Dengan potensi defisit migas yang diproyeksikan akan terus meningkat, kebutuhan devisa impor migas yang menyertainya dengan sendirinya juga akan semakin bertambah. Simulasi perhitungan ReforMiner (2022) menemukan kebutuhan devisa impor migas, baik berdasarkan skenario RUEN maupun tiga skenario roadmap energi BPPT, semuanya mengkonfirmasi hal itu. Pada 2022, kebutuhan devisa impor migas tercatat mencapai US$ 24,4, meningkat dari 2021 yang masih berada di kisaran US$ 13,3 miliar. Dengan nilau tukar rupiah yang berlaku pada saat itu, nilai keduanya kurang lebih adalah Rp. 380,4 triliun dan Rp. 189,4 triliun. Rata-rata kebutuhan devisa impor migas selama periode 2015 sampai dengan 2021 berada di kisaran Rp 290 triliun per tahun.

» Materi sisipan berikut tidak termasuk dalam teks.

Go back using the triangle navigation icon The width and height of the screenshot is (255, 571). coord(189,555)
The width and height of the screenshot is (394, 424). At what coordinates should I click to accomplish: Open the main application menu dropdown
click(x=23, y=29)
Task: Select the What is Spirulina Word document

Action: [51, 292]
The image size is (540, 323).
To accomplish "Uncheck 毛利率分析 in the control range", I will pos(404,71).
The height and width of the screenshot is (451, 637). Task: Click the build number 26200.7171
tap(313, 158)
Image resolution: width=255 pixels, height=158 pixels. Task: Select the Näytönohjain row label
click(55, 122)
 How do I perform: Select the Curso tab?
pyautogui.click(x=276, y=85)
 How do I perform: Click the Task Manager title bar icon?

Sebagai ilustrasi perbandingan, posisi cadangan devisa nasional di sepanjang 2022 rata-rata berada di kisaran US$ 130 miliar sampai US$ 140 miliar. Jika menggunakan asumsi nilai tukar Rp 15.500 per dolar AS, maka angkanya kurang lebih setara dengan Rp 2.015 triliun hingga Rp 2.170 triliun.

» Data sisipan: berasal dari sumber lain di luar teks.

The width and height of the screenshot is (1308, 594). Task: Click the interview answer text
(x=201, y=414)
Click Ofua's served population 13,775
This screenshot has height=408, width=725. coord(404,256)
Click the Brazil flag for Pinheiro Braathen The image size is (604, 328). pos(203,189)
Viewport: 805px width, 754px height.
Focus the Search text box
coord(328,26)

Artinya, pada tahun yang sama, porsi kebutuhan devisa impor migas rata-rata kurang lebih mencapai 15% sampai 20% dari cadangan devisa yang ada. Pada 2030, jika mengacu pada skenario RUEN, kebutuhan devisa impor migas diproyeksi akan mencapai Rp 1.391 triliun.

Sementara jika menggunakan skenario roadmap energi BPPT kebutuhan devisa impor migas pada masing-masing skenario adalah Rp 525 triliun (BAU), Rp 495 triliun (EV) dan Rp 491 triliun (NRE). Besaran angka-angka itu signifikan baik secara nominal maupun dalam konteks keterkaitannya dengan ketersediaan cadangan devisa nasional.

Transisi Memerlukan Migas

Gambaran tentang kondisi bauran energi saat ini dan proyeksi ke depannya dengan berbagai skenario transisi energi yang ada dan keterkaitan implikasinya dengan defisit dan kebutuhan devisa impor migas di atas memberi sinyal bahwa implementasi transisi energi migas tetap tidak dapat dikesampingkan.

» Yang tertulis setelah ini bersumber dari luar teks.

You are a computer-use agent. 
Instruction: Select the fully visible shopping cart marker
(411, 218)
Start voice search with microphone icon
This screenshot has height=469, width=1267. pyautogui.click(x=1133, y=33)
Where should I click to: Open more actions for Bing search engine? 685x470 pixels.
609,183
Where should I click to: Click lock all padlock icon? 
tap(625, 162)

Semakin kita mengabaikan dan menganggap migas tidak lagi perlu diperhatikan, potensi dampak negatif yang akan berbalik melemahkan ketahanan ekonomi energi nasional akan semakin besar. Defisit pasokan-kebutuhan migas yang terus meningkat akan memperbesar impor migas dari waktu ke waktu, dan dengan sendirinya akan terus menerus menggerogoti dan menggerus ketersediaan cadangan devisa nasional.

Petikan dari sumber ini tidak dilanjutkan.